Apolipoprotein A-I (apoA-I) is a key component of high-density lipoproteins that mediate reverse cholesterol transport from cells. Here, we investigated whether endogenous apo A-I modulates ovalbumin (OVA)-induced neutrophilic airway inflammation in mice. First, we found that apoA-I expression was significantly reduced in the lungs of OVA-challenged as compared to saline-challenged wild type(WT) C57BL/6 mice. Next, we demonstrated that OVA-challenged apo A-I KO mice had a significant increase in airway neutrophils as compared to OVA-challenged WT mice.

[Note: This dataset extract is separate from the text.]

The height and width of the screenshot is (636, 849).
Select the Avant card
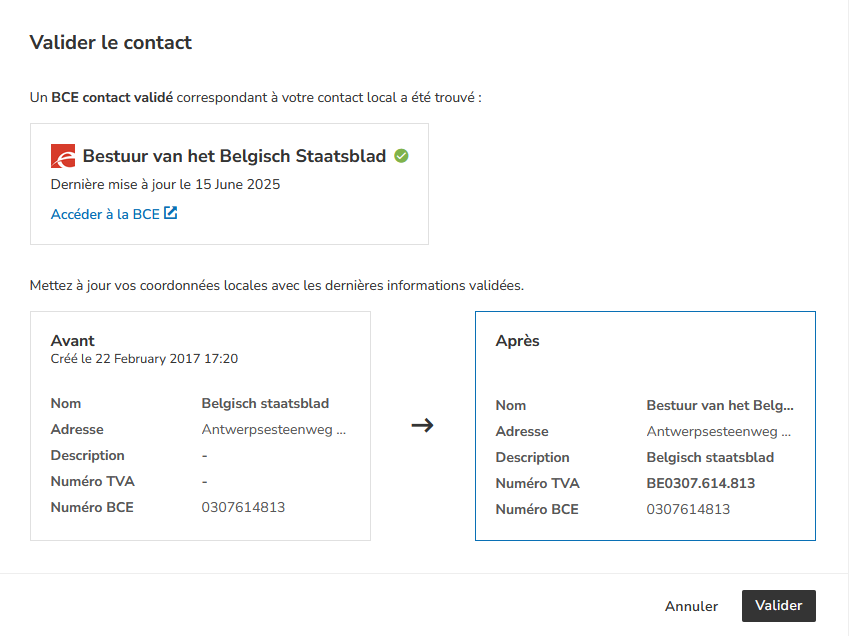(x=200, y=426)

Furthermore, OVA-challenged apo A-I KO mice had up-regulated expression of multiple pathways that promote neutrophilic inflammation. These included the up-regulated expression of (i) pro-inflammatory cytokines (IL-17A, TNF), (ii) CXC chemokines and receptors that mediate neutrophil recruitment (CXCL5, CXCR2), (iii) vascular adhesion molecules (VCAM1), and (iv) colony-stimulating factors that prolong neutrophil survival (G-CSF). NF-kB activation was also up-regulated in the lungs of OVA-challenged apoA-I KO mice. We conclude that endogenous apoA-I negatively regulates key pathways that mediate the chemotaxis, vascular adhesion and survival of neutrophils in ovalbumin-induced airway inflammation. This suggests that apo A-I may play an important role in modulating the pathogenesis of airway inflammation in neutrophil-predominant asthma phenotypes.